『青天を衝け』草なぎ剛、慶喜として見せた“無言の20秒” 大河ドラマ史に残る桜田門外の変
大河ドラマ『青天を衝け』(NHK総合)第9回「栄一と桜田門外の変」では、本作における重要な人物が次々と命を落としていく。その一人が大老・井伊直弼(岸谷五朗)、そして水戸藩主・徳川斉昭(竹中直人)である。
タイトルが示す通りに、今回の物語の中核を担うのが桜田門外の変だ。幕府の屋台骨を揺るがし、その権威を地に落とすこととなる事件。襲撃したのは水戸家中の浪士、狙いは安政の大獄により斉昭に永蟄居を命じた直弼だ。
桜田門外の変については、これまでの大河ドラマにおいても幾度となく描かれてきた。降りしきる雪で真っ白の桜田門を赤く染め上げる鮮血。駕籠に乗っていた直弼は銃撃にて命を落とす。喚声と刃音を駕籠の外に聞き、直弼が思いを馳せるのは日本の行く末。刀で止めを刺された直弼は……と、この先は気になる方だけ調べていただきたいが、特徴的なのは水戸で庶子たちと雪遊びをする斉昭との対比、そしてバックに流れる狂言「鬼ヶ宿」だ。
家中を離れた浪士たちが下手人となって直弼を襲撃していることを斉昭は後に知ることとなる。「鬼ヶ宿」は直弼が脚本を書いた狂言。自身の身を案じた家茂(磯村勇斗)に心配はないと自信たっぷりに披露した演目だ。直弼は安政の大獄で処罰した者の名前を朱色の墨汁で消していたが、奇しくも最期は自身の血の色で持っていた「鬼ヶ宿」の脚本を汚すこととなる。

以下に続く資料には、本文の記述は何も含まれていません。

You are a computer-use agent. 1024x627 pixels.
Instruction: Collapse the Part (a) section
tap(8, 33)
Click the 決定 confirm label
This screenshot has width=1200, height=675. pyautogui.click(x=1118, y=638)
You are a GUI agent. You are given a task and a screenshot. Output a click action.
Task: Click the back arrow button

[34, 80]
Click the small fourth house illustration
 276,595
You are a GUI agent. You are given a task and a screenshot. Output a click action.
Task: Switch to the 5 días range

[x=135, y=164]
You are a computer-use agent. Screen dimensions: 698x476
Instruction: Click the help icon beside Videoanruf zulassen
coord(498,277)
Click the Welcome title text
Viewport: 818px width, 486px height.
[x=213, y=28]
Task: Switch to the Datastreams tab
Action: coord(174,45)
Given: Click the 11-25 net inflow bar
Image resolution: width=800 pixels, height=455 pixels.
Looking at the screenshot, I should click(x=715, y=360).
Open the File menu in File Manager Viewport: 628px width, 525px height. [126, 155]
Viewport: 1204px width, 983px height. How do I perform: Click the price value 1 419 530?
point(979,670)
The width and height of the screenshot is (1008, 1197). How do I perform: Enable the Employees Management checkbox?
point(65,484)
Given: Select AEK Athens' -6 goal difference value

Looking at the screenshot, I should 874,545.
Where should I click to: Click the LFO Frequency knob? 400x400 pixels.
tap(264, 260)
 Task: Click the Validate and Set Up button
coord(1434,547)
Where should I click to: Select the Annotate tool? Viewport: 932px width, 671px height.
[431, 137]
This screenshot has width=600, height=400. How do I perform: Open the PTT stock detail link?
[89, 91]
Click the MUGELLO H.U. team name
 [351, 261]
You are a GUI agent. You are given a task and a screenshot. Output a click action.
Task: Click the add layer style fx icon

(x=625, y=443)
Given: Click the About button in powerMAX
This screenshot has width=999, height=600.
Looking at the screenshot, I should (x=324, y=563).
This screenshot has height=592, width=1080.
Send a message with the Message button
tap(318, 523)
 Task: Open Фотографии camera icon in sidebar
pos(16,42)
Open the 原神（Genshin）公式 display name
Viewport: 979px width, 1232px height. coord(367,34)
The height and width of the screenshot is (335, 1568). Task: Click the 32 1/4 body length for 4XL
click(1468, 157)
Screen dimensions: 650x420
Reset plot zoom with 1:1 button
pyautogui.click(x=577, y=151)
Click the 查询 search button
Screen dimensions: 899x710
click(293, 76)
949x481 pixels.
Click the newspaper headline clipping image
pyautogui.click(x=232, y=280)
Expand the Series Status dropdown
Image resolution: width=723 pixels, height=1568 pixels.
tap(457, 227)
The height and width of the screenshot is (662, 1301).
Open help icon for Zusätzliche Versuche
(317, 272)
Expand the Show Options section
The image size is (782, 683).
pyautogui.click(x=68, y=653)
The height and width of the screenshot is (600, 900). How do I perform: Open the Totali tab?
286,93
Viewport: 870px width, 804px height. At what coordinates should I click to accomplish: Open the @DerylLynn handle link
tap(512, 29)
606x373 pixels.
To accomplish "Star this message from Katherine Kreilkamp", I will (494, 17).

そして、斉昭は胸に激しい痛みを覚え急死する。死に際にも水戸と妻・吉子(原日出子)を思う斉昭。慶喜(草なぎ剛)は隠居、謹慎を食らい、父の死に顔すら見ることができなかった。部屋から一歩も出ずに“剛情息子”として心配されていたのは、身に覚えのない罪を被った者としての意地から。そんな慶喜でも徳信院(美村里江)から告げられる訃報に言葉をなくす。20秒余りにもなるその長い間は、じっと慶喜を映し続ける。微かに動く長く生えた髭に、少しだけ潤った瞳。その慶喜に、草なぎ剛にだけ許された超尺の間に、斉昭の最期を看取ることができなかった無念と幕府への恨みが込められている気がした。